[SELECTED EXCERPT — start]

I don’t know how it is in other people’s houses, but in ours, when someone
wakes up, usually that means several others are woken up too. So Jasen and I were
having a discussion in the dark about why Lilli was awake.
Ok, I was the one who was having the discussion. Jasen was
trying to sleep.
I decided that maybe, just maybe, Lilli had to go to the
bathroom. And she can’t tell me.
After eight years, this occurs to me for the first time.
Duh.
During the day, we have the potty button that “speaks” for
her, we have her dragging us to the bathroom, we have pictures she can point to,
she can type it, we have a certain specific “potty whine” she does that I
recognize, we have our little notebook with the schedule and all our
handwritten notes of the last time she peed, so that we can say to each other
or ourselves, “Hmm, Lilli has not gone potty in awhile, let’s take her.” (Just
writing all of that took a little bit out of me. Potty training has been long
and difficult. But it is because it is not “typical.” We have a few more obstacles thrown into the mix.)
I think about how potty training with Chloe went, and how
there were those times in the middle of the night when she would wake up
whimpering and we would have to stumble through our sleepiness to complete the
routine in the dark. I think, well, it’s worth a shot. We’re all awake.
Might as well see if that’s the problem.
So at four a.m., I take Lilli to the potty.
I whisper to her that this is different, we don’t have the
lights on, I’m not going to play an Elmo movie or sing Twinkle Twinkle Little
Star. OK, but I can whisper it, I
think. So I whisper Twinkle Twinkle Little Star in the still dark bathroom.
And there it is. She
had to go.
I hug her and tell her I am so proud of her. She
squeezes my neck super hard, for a really long time as I crouch down next to
her sitting there. I imagine her to be saying, “I’m so glad you finally
realized that was why I woke up. I am so glad you finally figured it out.”
Then I take her back to bed and she goes back to sleep.
I confess to you that I got teary. That’s no big surprise to
anyone since I am such an emotional person. But this was a big moment for me,
because I had a realization.
Special needs aside, sometimes kids just wake up simply because
they have to go to the potty.

[SELECTED EXCERPT — finish]

#### [TASK STATEMENT]
Continue the account of Lilli's four a.m. potty trip, picking up after its final sentence.

[PROVIDED DATA — start]

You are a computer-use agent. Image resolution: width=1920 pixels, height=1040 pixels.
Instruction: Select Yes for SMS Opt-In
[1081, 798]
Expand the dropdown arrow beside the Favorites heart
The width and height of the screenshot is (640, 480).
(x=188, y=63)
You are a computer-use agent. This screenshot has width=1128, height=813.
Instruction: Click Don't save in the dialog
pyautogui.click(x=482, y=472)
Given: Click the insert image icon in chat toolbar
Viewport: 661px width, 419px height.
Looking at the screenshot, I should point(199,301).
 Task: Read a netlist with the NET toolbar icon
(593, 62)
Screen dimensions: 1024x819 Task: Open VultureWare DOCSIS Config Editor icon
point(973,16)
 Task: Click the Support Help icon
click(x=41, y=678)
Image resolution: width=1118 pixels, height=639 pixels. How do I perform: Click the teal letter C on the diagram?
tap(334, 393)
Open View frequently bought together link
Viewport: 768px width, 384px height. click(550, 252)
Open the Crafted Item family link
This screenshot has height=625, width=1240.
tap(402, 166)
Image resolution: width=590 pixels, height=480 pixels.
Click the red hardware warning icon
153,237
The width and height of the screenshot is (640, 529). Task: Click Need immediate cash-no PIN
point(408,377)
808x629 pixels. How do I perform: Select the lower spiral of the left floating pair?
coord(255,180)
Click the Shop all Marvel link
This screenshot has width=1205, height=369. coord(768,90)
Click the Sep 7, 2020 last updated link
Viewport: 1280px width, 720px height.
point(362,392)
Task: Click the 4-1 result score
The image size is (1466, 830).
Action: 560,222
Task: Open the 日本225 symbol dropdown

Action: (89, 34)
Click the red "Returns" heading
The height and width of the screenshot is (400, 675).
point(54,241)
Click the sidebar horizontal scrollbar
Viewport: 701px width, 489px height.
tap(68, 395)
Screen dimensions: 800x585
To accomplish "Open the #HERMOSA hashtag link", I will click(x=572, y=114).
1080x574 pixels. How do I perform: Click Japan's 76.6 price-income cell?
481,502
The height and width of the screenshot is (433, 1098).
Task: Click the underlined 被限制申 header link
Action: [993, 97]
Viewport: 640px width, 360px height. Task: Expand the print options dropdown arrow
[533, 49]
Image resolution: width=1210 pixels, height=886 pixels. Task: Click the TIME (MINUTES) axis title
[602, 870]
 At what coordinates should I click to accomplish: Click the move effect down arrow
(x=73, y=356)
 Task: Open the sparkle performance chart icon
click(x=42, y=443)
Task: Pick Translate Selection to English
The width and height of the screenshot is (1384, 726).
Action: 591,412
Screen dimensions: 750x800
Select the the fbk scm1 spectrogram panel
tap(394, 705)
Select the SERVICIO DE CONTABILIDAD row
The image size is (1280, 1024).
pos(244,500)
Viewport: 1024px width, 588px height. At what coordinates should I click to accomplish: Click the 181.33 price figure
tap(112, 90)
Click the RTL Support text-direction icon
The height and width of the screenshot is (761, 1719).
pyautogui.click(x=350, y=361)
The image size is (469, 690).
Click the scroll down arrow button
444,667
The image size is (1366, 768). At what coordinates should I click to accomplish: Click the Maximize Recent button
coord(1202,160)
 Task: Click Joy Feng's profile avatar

[PROVIDED DATA — finish]

#### [WRITTEN RESPONSE]
We tend to make things more complicated than they are. Mysteries
can do that. For so many years we tried to figure it out. We thought that Lilli’s
night waking was due to something neurological, or seizure activity. And many
nights, it was. Lots of kids with special needs do not sleep well. When you see
a bleary-eyed parent of a newborn, you understand why they are sleep deprived. But many, or should I say most? parents of
kids with special needs are still bleary-eyed after a decade. For various
reasons. Some parents have to get up in the middle of the night to tend to
feeding pumps or various beeping monitors, some children are on medications
that disrupt their sleep, some children have seizures… there are lots of
reasons. Some known, some unknown. When Lilli was a toddler she used to wake up
and laugh, loudly. Squeal with delight and clap her hands, for over an hour. Night
after night. It went on for months.
That… was torture. It was not at all funny.
We tried a lot of things over the years. Now, Lilli does
sleep through the night most nights. Certain things have helped her sleep. One
is regular chiropractic adjustments. (One of many motivators for my husband
going to school to become a chiropractor. He may have even made the final decision
to be one at four a.m. I don’t know.) From supplements... to certain foods…to
long baths... to driving around the block six times… to taking her to a
chiropractor, the list of things we have tried over the years to get her to go
to sleep and stay asleep is long. But
I am just happy to have realized that sometimes,
when a kid with special needs wakes up in the middle of the night, it might not have to do with their special
needs. They just might be like any other kid and have to use the potty or
want a drink of water. With a child who cannot talk, this is guesswork in the
dark at an exhausting hour.
I hope that one day we will figure out a good way for Lilli
to tell us what she needs in the dark.
For now, I am just happy that sometimes… I guess correctly.